Bank of America's recent layoffs target mortgage offices in the wake of unprecedented low rates.

In an ironic twist, Bank of America (BofA) is closing 40 mortgage offices and firing hundreds of workers at a time when mortgage interest rates are setting record lows.

The firings come in the wake of recent news from Freddie Mac that the 30-year FRM had fallen to 3.94 percent, the first time the rate ever dipped below 4 percent. Regardless, BofA’s actions seem to indicate two things: one, that the major bank is committed to the recent cost-cutting measures recently implemented by CEO Daniel Moynihan, and two, that the ghosts of BofA’s 2008 purchase of Countrywide Financial continue to haunt the bank.

Originally reported last month, BofA’s job cuts are part of a massive restructuring of the company that will ultimately reduce its payrolls by 10 percent, or roughly 40,000 jobs. A large part of BofA’s continued struggles derives from its purchase of Countrywide, once a jewel of Wall Street and largest originator of home loans in the U.S.
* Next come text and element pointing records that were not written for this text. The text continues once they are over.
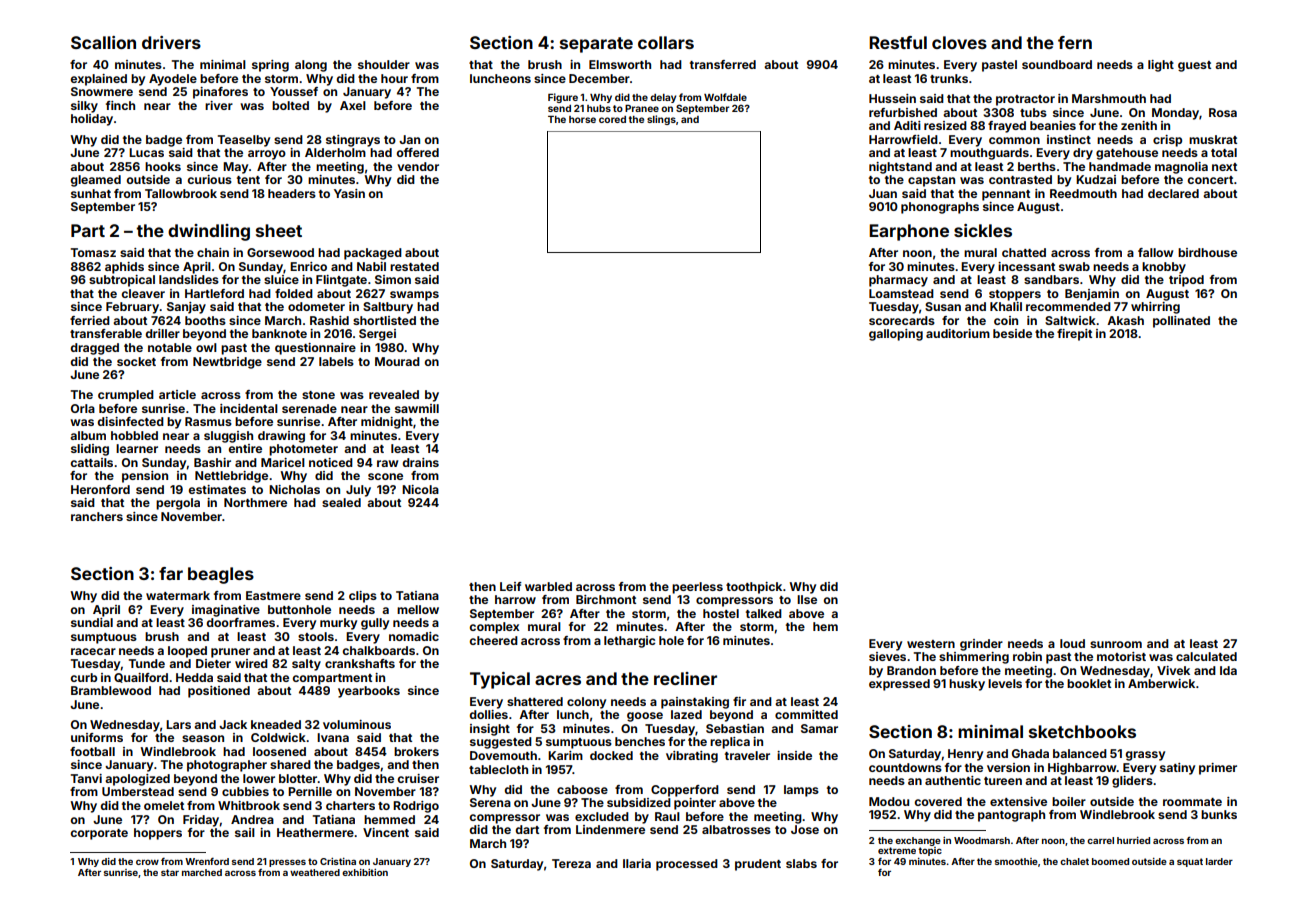 This screenshot has height=924, width=1308. I want to click on weathered, so click(315, 872).
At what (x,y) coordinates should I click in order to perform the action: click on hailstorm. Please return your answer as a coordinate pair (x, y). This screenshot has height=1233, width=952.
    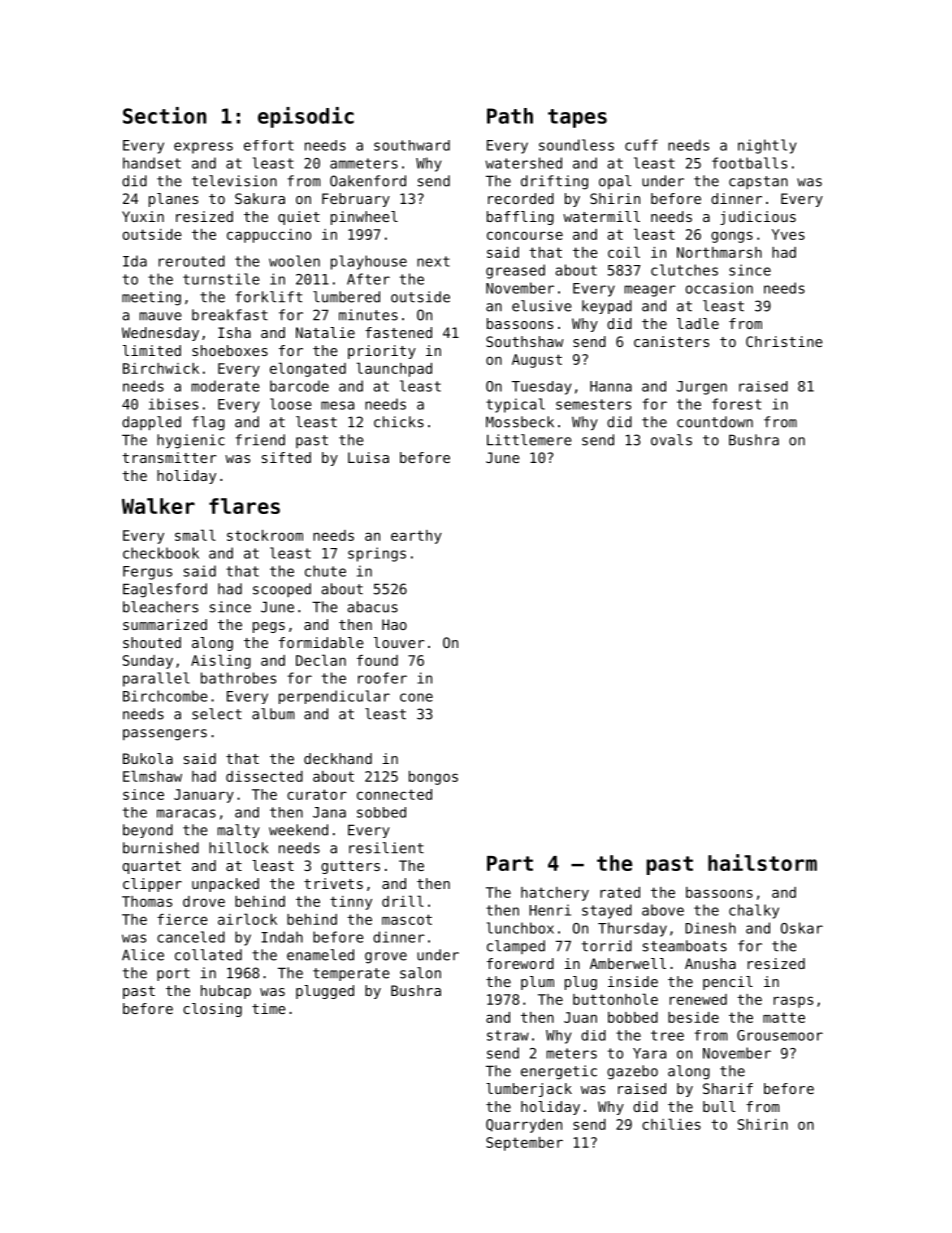
    Looking at the image, I should click on (762, 862).
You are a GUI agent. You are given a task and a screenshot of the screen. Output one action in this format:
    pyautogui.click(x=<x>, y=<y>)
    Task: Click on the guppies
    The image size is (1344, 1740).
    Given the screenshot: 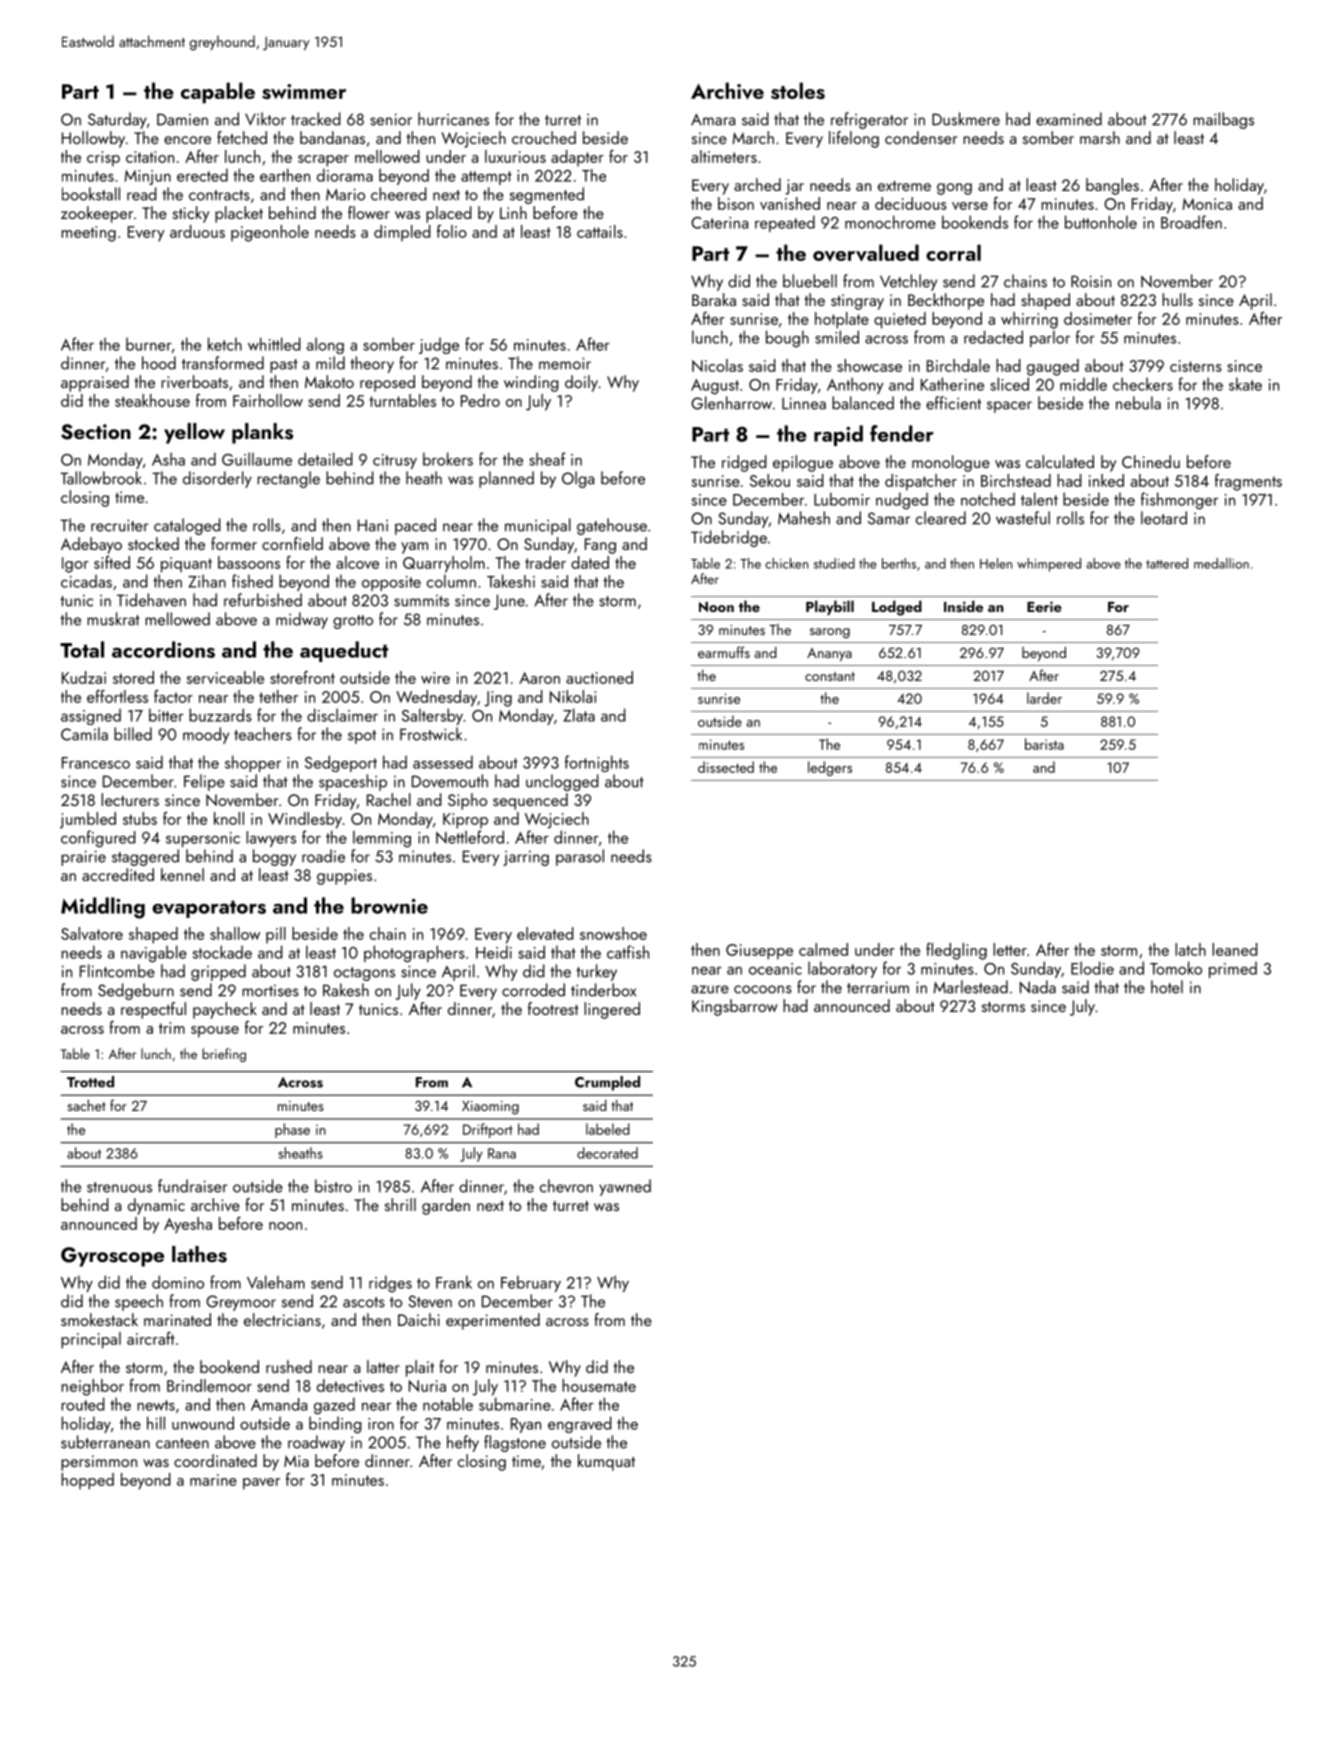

In the years following the mortgage meltdown, Countrywide has become somewhat of a poster child for the reckless ambition and “irrational exuberance,” in Alan Greenspan’s words, that characterized that brief period of finance. Though the company posted record profits during the housing boom, its lax accounting and predatory lending practices (which included scores of risky zero-down, subprime loans) soon caught up with it, and it was purchased by BofA in 2008 for a fraction of its share price. BofA has discovered, though, that it may have inherited more than it bargained for in the purchase, which saddled its books with thousands of failed (and possibly illegal) mortgages.

E. Scott Reckard of the L.A. Times labeled the Countrywide deal “disastrous,” and James Kwak, a co-author of the popular economics blog The Baseline Scenario, recently commented on the plights of BofA with even stronger language, writing, “It’s amazing that after three full years of our government trying to give Bank of America money at every possible opportunity, it’s still a basket case.”